The Woodwinds ensemble library I personally view as one of Soundiron’s least useful libraries (and the worst of the NI Symphony Series). It suffers from the same problems as does the Brass, but to a much higher degree … these woodwind sections are so oversized, drenched in the room sound and almost “amplified sounding” that I really struggled to do anything with them at all in an orchestral context and quickly gave up on the library. Maybe it could be useful in musical contexts other than the ones I try to use, but I can’t say for certain about that.

Given the failures of both of these ensemble libraries, especially the woodwinds, I really haven’t spent enough time with either of the solo libraries to express an opinion. (I’m actually thinking I should revisit those solo libraries again in isolation, to see if there is anything usable there or not.)


----------



## ptram (Sep 2, 2018)

I don't think that NI's Symphony Series has been conceived for normal symphony orchestra usage. I see it as an 'epic' orchestra, with overpowered sections. It makes sense, since NI is more interested in cinematic libraries, than classical writing.

Paolo


----------



## storyteller (Sep 2, 2018)

I started to write a big dissertation about these libraries in reply to the OP, but I think you can sum it up as follows: 

1) *Strings:* The best of the bunch. If you are willing to program your parts in with the various controls available to you, outstanding results can be achieved. If not, the result will not sound "real" though it will still sound "good." A lot of novice users have put out subpar demos for this library. It can sound woody and brittle if not properly processed. You can also just use Divisi A, or Divisi B which can give you a smaller, more intimate sound.

2) *Brass:* Beautiful, but wet, wet, wet. Big, big, big. This gives it a blurry sound if not controlled. By using only close mics and pulling back the release times, it is much more controllable. In some ways, the sound can be exactly what you want. In others, more detail may be desired. There are some wonderful samples in here... especially the special arts and fx. They need a heavy dose of EQ to shine, otherwise you will have mud in your orchestral mix.

3) *Brass Solo:* Still wet, but there are some wonderful samples in here... particularly the trumpet. By transposing each instrument up one whole step and then transposing midi input down one whole step (as well as doing this in reverse), you can build a full ensemble from the instruments for a "more detailed" approach than the ensemble provides. In effect, you can achieve up to a 3/3/6/3 section size. So... for what the ensemble lacks in detail, it can be made up with clever programming from the solo instruments. These also need a heavy dose of EQ to truly shine.

3) *Winds:* I never tried them. I bought Berlin Woodwinds from Day 1 and have never looked back. She's my Love. Also, I've never liked the demos of these guys. On the flip side, Jay Asher wrote a glowing review of them and he is rather picky about what he uses (and has a good ear!). So I am sure there is something there....

4) *Percussion:* Never tried these either, but demos sound decent.

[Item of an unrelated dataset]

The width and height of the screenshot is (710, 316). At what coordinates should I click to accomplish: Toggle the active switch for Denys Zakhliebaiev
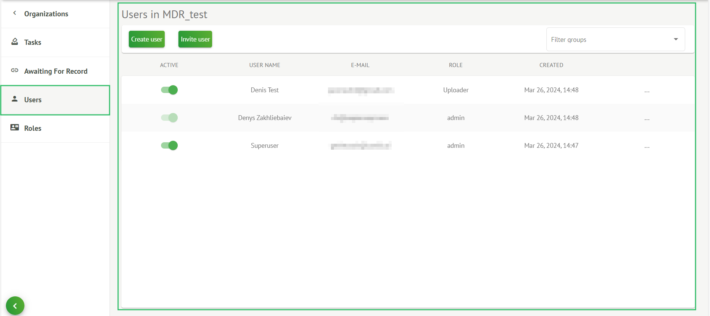[x=170, y=118]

I think it probably serves the general purpose really well. I've used Spitfire Percussion Redux from Day 1 and have never looked back here either.


*What I learned after choosing the Strings and Brass libraries as my primary instruments when they were first released*: 
Well, the strings can sound beautiful if you take the time to use them correctly. I spent a ton of time getting the sound I desired in a "virtual hall" i liked. I never liked the mixed mics. I've purchased other string libraries since then, but still come back to NISSSE as my bigger and orchestral string sound. As for detailed strings? I'm currently loving Century Strings. As for Brass? Well, i've bounced around a bit there too. NISSBE and NISSBS are not do-it-all wonders. They have certain niches. Taming the wetness was very difficult at first. Once I started trying to understand why they sounded so wet in comparison to other brass libraries I owned, I realized that much of it can be resolved through EQ and similar sounds to the other leading brass libraries can be achieved. Short story here? Neither Strings nor Brass are out-of-the-box fantastic, but can produce stellar results once you figure out the issues. The brass is HEAVY in the 200-300hz range for example. My current favorite for brass is Century Brass - so detailed, so good! Hope that helps!


----------



## Land of Missing Parts (Sep 2, 2018)

storyteller said:


> I started to write a big dissertation about these libraries in reply to the OP, but I think you can sum it up as follows:
> 
> 1) *Strings:* The best of the bunch. If you are willing to program your parts in with the various controls available to you, outstanding results can be achieved. If not, the result will not sound "real" though it will still sound "good." A lot of novice users have put out subpar demos for this library. It can sound woody and brittle if not properly processed. You can also just use Divisi A, or Divisi B which can give you a smaller, more intimate sound.
> 
> ...


Out of curiosity, do you use BWW Revive or the pre-Revive version?


----------



## storyteller (Sep 2, 2018)

Land of Missing Parts said:


> Out of curiosity, do you use BWW Revive or the pre-Revive version?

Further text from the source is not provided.